(Beginning of Records to use)

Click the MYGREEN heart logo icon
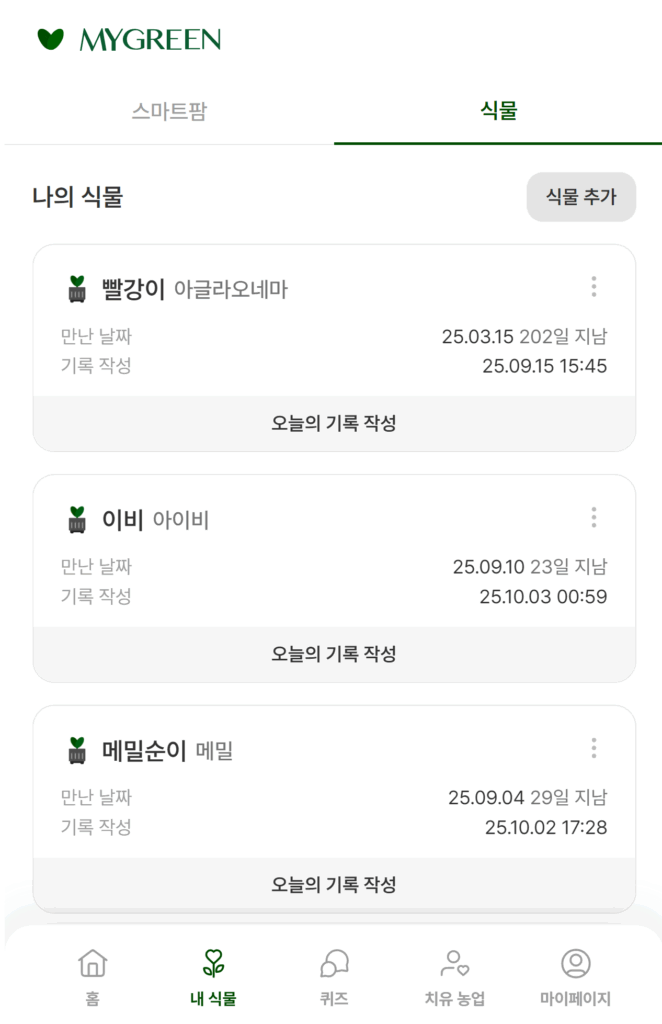This screenshot has width=662, height=1024. pos(50,39)
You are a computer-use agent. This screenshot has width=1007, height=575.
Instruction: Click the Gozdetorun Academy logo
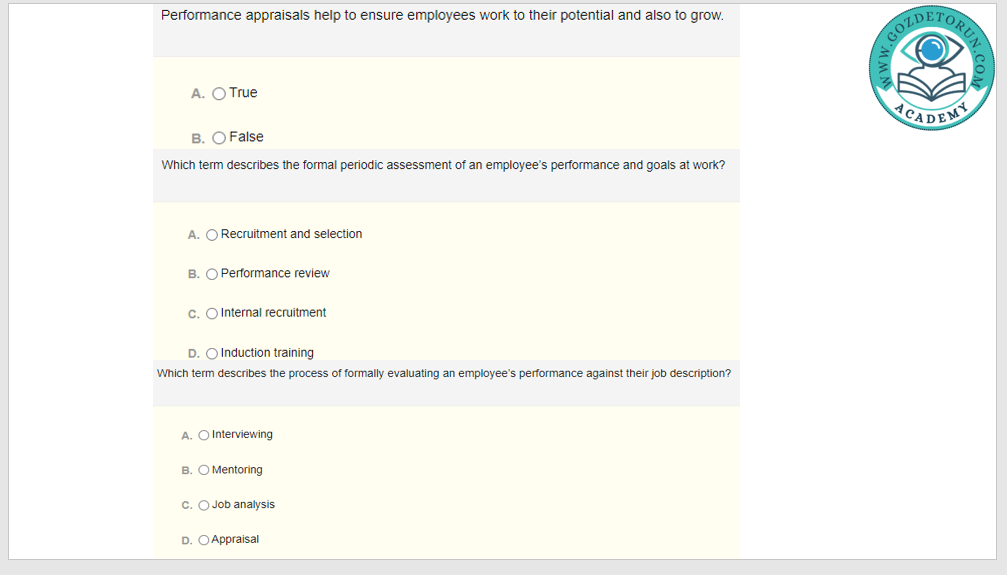pos(933,67)
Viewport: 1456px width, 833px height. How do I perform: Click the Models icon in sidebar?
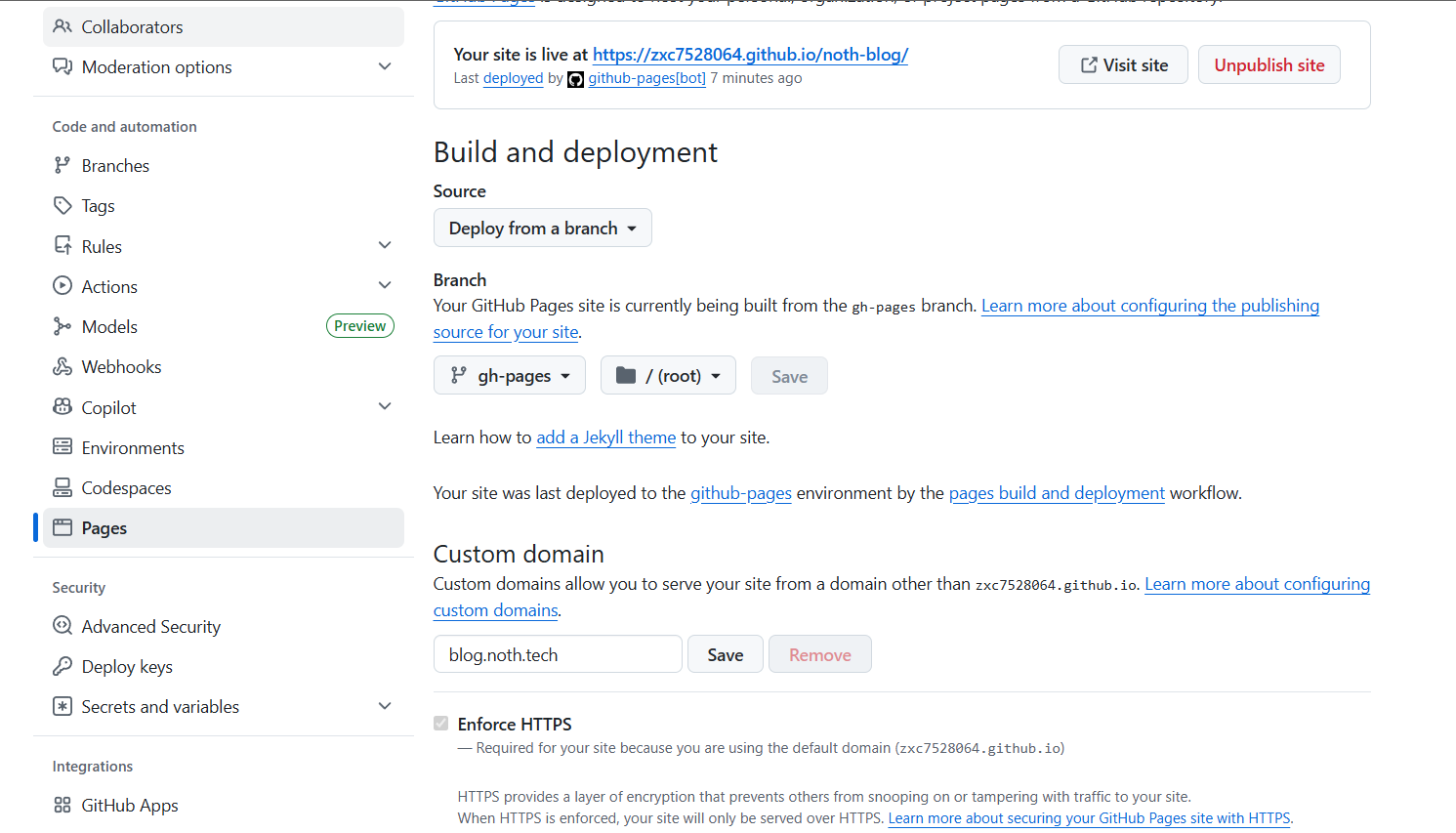point(62,326)
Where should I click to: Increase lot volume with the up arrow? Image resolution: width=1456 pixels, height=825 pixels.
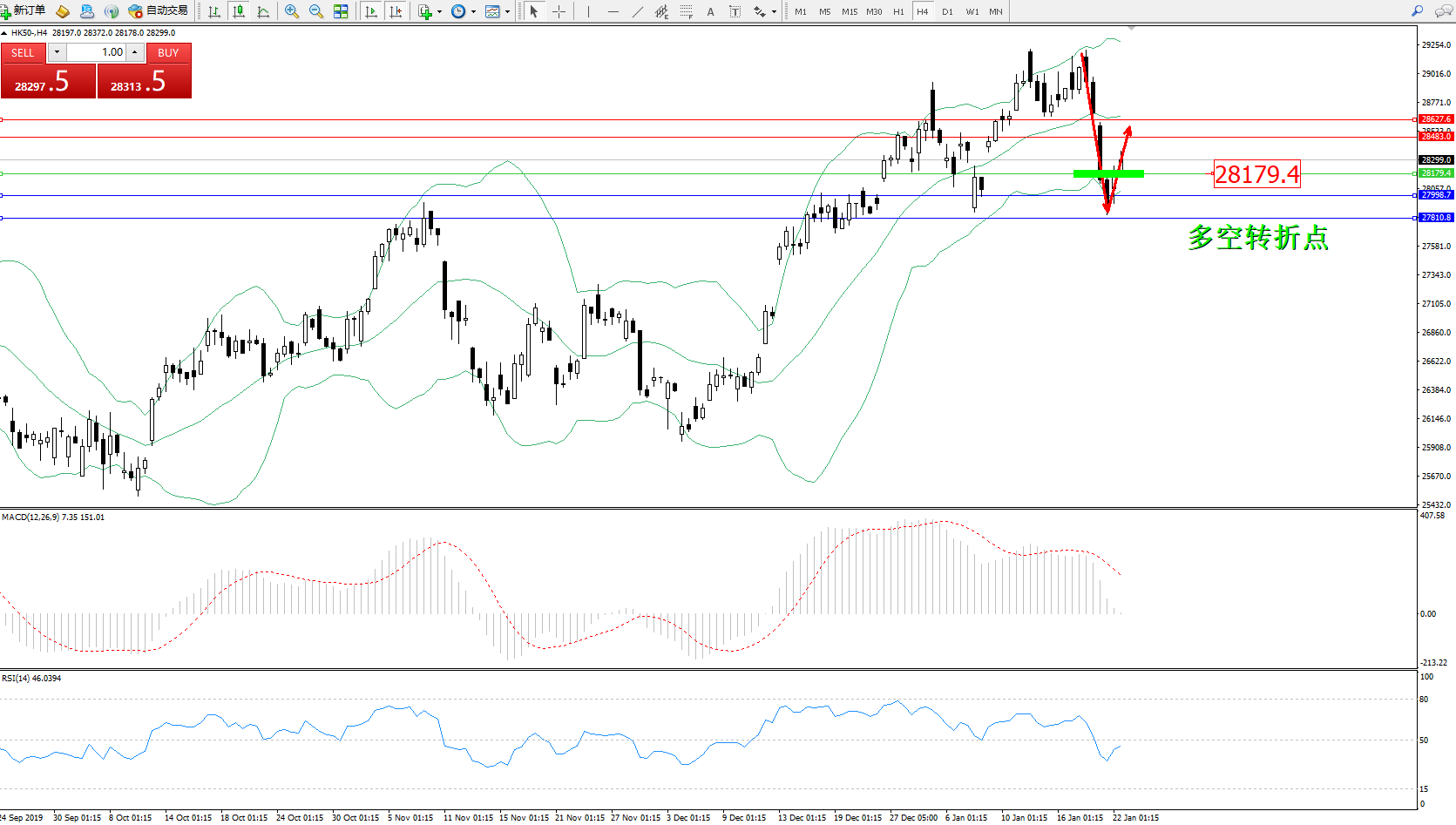pos(135,52)
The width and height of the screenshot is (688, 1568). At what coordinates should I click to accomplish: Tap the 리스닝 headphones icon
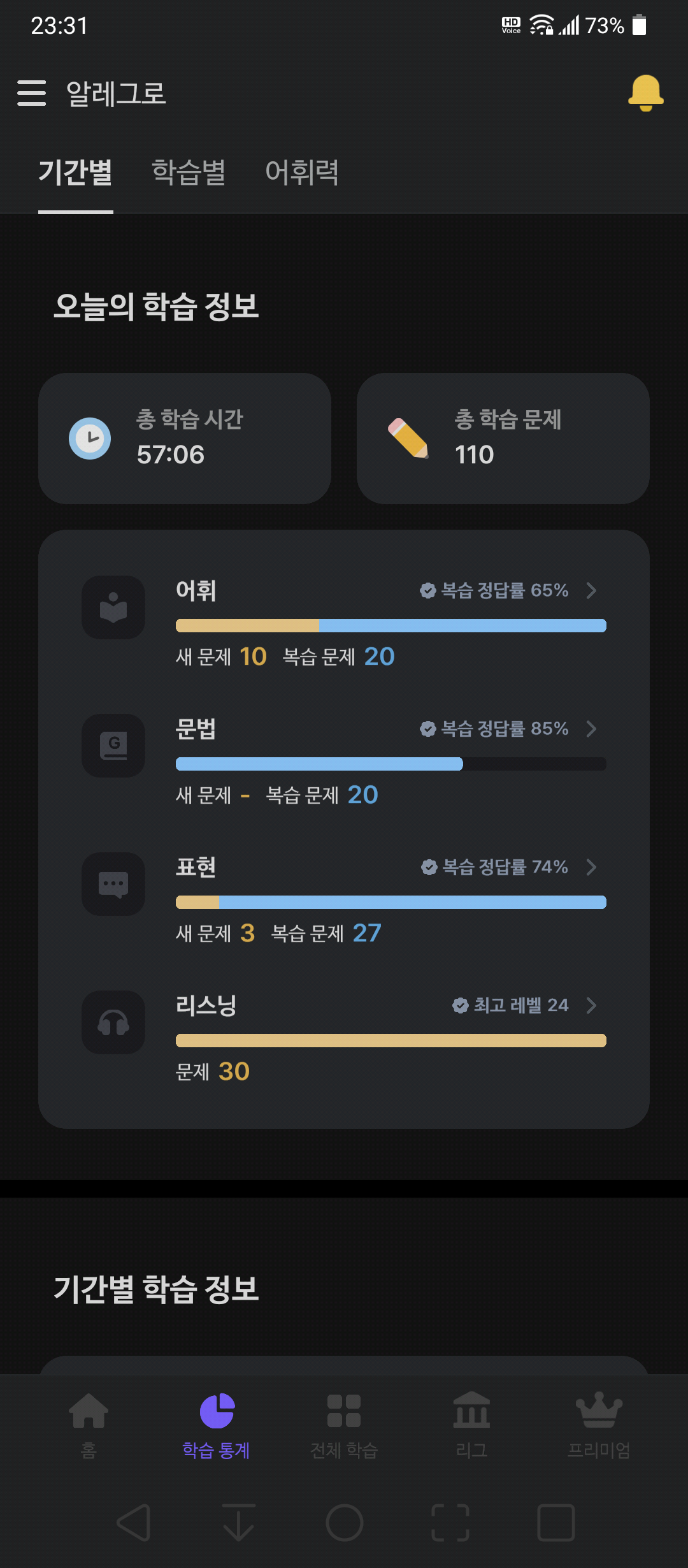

(End of Records to use)

Aim of the task:
Once the pictures are dropped, repeat the data above exactly.

Solution for this task:
Click the MYGREEN heart logo icon
This screenshot has width=662, height=1024. pos(50,39)
You are a computer-use agent. This screenshot has width=1007, height=575.
Instruction: Click the Gozdetorun Academy logo
pos(933,67)
Viewport: 1456px width, 833px height. How do I perform: Click the Models icon in sidebar?
point(62,326)
Where should I click to: Increase lot volume with the up arrow? Image resolution: width=1456 pixels, height=825 pixels.
pos(135,52)
The width and height of the screenshot is (688, 1568). At what coordinates should I click to accomplish: Tap the 리스닝 headphones icon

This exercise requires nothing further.